§ **Ausgewählter Abschnitt**
- - - - - - -

SZ-Interview mit Schimon Perez:
"Das Siedlungsprojekt ist ein Fehler"
Ein Gespräch mit Israels stellvertretendem
Ministerpräsident über die Aufgabe weiterer Gebiete im Westjordanland und
den Terror in Europa. Interview:
Stefan Kornelius, Thorsten Schmitz
In
drei Wochen sollen die ersten jüdischen Siedlungen evakuiert werden. Nach
Ansicht von Schimon Peres ist die Aufgabe des Gaza-Streifens wichtige
Voraussetzung für den Friedensprozess mit den Palästinensern. In einem
Interview am Rande eines Fußballspiels zwischen deutschen, israelischen und
palästinensischen Jugendlichen zeigte er sich unbeeindruckt von der Gewalt
der Siedler.
SZ: Israel wird ab Mitte August alle jüdischen Siedler und Soldaten aus dem
Gaza-Streifen abziehen. Warum?
Perez: Wir haben verstanden, dass wir nicht ewig in den
Palästinensergebieten bleiben können. Israel ist kein religiöser Staat, wir
definieren uns über die Bevölkerung. Wenn wir unsere jüdische Mehrheit
verlieren sollten, wäre der jüdische Staat am Ende. Wir denken, dass die
Palästinenser ein Recht auf einen eigenen Staat haben. Wir haben kein
Interesse mehr, über ein anderes Volk gegen dessen Willen zu herrschen. Ich
bin glücklich darüber, dass sich die Regierungspartei Likud von ihrem Traum
eines Groß-Israel verabschiedet hat.
SZ: Was bringt Israel der Rückzug aus dem Gaza-Streifen?
Perez: Wir hätten dort nie präsent sein dürfen. Es ist einfach sinnlos, dass
8000 jüdische Siedler unter 1,3 Millionen Palästinensern leben. Wir haben
keine Zukunft im Gaza-Streifen.
SZ: Nun soll der Abzug beschleunigt werden. Gerät die Situation außer
Kontrolle?
Perez: Wir werden den Abzug nicht in vier Phasen vollziehen, wie
ursprünglich geplant, sondern in einem Rutsch. Der Abzug wird nicht mehr
zwölf Wochen dauern, sondern höchstens vier bis sechs.
SZ: Verteidigungsminister Schaul Mofaz will mit einem schnellen Abzug eine
Spaltung der Gesellschaft verhindern.

- - - - - - -

§ **Ihre Anweisungen**
Zitieren Sie aus dem Interview mit Schimon Perez den Abschnitt von "SZ: Was bringt" bis einschließlich "vier bis sechs.".

[Zeilen zum Zeigen auf Text und Elemente]

- - - - - - -

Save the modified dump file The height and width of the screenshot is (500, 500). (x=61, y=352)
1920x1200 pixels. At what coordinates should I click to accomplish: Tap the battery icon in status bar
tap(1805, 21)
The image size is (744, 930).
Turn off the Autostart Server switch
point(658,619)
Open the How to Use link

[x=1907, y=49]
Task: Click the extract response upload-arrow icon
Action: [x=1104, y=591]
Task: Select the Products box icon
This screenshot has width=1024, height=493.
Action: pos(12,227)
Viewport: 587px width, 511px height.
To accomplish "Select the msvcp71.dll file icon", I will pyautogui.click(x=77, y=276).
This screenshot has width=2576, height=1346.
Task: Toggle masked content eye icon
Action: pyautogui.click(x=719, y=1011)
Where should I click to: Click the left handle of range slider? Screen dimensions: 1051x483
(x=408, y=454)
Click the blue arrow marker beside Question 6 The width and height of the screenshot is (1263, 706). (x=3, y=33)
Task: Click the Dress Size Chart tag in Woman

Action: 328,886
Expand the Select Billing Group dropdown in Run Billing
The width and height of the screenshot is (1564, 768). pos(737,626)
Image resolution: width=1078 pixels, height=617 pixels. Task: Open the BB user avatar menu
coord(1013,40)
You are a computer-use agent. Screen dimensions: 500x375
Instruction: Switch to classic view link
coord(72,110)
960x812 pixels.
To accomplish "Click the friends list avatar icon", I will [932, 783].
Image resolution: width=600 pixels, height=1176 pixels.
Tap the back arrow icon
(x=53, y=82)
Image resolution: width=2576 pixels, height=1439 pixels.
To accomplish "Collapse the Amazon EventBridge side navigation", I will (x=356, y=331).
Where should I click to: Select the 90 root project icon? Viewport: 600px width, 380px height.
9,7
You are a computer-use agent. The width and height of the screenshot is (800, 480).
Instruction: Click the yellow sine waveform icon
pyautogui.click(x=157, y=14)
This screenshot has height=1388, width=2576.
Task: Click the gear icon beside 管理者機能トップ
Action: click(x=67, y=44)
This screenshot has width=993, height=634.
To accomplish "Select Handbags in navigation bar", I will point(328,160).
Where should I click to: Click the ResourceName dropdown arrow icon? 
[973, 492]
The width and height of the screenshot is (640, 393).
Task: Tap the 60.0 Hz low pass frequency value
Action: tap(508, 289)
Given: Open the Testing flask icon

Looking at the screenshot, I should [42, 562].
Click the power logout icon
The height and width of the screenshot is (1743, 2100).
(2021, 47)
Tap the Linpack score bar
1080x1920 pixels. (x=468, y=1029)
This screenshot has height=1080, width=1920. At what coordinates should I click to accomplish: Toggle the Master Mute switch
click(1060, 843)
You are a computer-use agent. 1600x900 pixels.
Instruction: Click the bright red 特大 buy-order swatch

- - - - - - -

§ **Erledigte Aufgabe**
SZ: Was bringt Israel der Rückzug aus dem Gaza-Streifen?
Perez: Wir hätten dort nie präsent sein dürfen. Es ist einfach sinnlos, dass
8000 jüdische Siedler unter 1,3 Millionen Palästinensern leben. Wir haben
keine Zukunft im Gaza-Streifen.
SZ: Nun soll der Abzug beschleunigt werden. Gerät die Situation außer
Kontrolle?
Perez: Wir werden den Abzug nicht in vier Phasen vollziehen, wie
ursprünglich geplant, sondern in einem Rutsch. Der Abzug wird nicht mehr
zwölf Wochen dauern, sondern höchstens vier bis sechs.